┌──

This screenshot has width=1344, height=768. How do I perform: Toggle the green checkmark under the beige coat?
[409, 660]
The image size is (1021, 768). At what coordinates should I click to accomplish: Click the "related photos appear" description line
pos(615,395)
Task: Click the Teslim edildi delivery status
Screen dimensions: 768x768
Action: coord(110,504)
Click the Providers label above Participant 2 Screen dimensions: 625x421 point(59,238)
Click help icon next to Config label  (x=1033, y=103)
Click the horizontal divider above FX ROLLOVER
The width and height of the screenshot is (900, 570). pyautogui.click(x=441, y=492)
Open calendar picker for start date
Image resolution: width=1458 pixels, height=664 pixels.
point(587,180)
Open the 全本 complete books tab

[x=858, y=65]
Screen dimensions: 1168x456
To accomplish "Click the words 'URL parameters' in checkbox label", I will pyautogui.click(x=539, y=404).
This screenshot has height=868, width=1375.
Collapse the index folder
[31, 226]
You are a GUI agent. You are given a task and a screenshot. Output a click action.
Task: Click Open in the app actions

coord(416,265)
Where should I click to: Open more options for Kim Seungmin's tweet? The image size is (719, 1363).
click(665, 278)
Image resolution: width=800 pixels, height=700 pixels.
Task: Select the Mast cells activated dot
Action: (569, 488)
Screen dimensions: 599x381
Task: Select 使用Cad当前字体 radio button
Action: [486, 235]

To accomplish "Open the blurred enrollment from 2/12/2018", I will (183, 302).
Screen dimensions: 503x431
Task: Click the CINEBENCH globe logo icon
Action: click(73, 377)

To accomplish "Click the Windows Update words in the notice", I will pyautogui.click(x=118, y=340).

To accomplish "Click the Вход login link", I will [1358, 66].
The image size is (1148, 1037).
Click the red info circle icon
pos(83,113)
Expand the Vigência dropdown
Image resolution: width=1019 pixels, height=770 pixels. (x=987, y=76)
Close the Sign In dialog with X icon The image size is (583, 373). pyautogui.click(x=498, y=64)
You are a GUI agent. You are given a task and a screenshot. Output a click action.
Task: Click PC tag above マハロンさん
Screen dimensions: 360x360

└──

### AIM OF THE EXERCISE
Give the material again in full, exactly as it appears above.

### ANSWER TO THIS EXERCISE
This screenshot has width=1344, height=768. How do I perform: Toggle the green checkmark under the beige coat?
[409, 660]
The image size is (1021, 768). At what coordinates should I click to accomplish: Click the "related photos appear" description line
pos(615,395)
Task: Click the Teslim edildi delivery status
Screen dimensions: 768x768
Action: coord(110,504)
Click the Providers label above Participant 2 Screen dimensions: 625x421 point(59,238)
Click help icon next to Config label  (x=1033, y=103)
Click the horizontal divider above FX ROLLOVER
The width and height of the screenshot is (900, 570). pyautogui.click(x=441, y=492)
Open calendar picker for start date
Image resolution: width=1458 pixels, height=664 pixels.
point(587,180)
Open the 全本 complete books tab

[x=858, y=65]
Screen dimensions: 1168x456
To accomplish "Click the words 'URL parameters' in checkbox label", I will pyautogui.click(x=539, y=404).
This screenshot has height=868, width=1375.
Collapse the index folder
[31, 226]
You are a GUI agent. You are given a task and a screenshot. Output a click action.
Task: Click Open in the app actions

coord(416,265)
Where should I click to: Open more options for Kim Seungmin's tweet? The image size is (719, 1363).
click(665, 278)
Image resolution: width=800 pixels, height=700 pixels.
Task: Select the Mast cells activated dot
Action: (569, 488)
Screen dimensions: 599x381
Task: Select 使用Cad当前字体 radio button
Action: [486, 235]

To accomplish "Open the blurred enrollment from 2/12/2018", I will (183, 302).
Screen dimensions: 503x431
Task: Click the CINEBENCH globe logo icon
Action: click(73, 377)

To accomplish "Click the Windows Update words in the notice", I will pyautogui.click(x=118, y=340).

To accomplish "Click the Вход login link", I will [1358, 66].
The image size is (1148, 1037).
Click the red info circle icon
pos(83,113)
Expand the Vigência dropdown
Image resolution: width=1019 pixels, height=770 pixels. (x=987, y=76)
Close the Sign In dialog with X icon The image size is (583, 373). pyautogui.click(x=498, y=64)
You are a GUI agent. You are given a task and a screenshot. Output a click action.
Task: Click PC tag above マハロンさん
Screen dimensions: 360x360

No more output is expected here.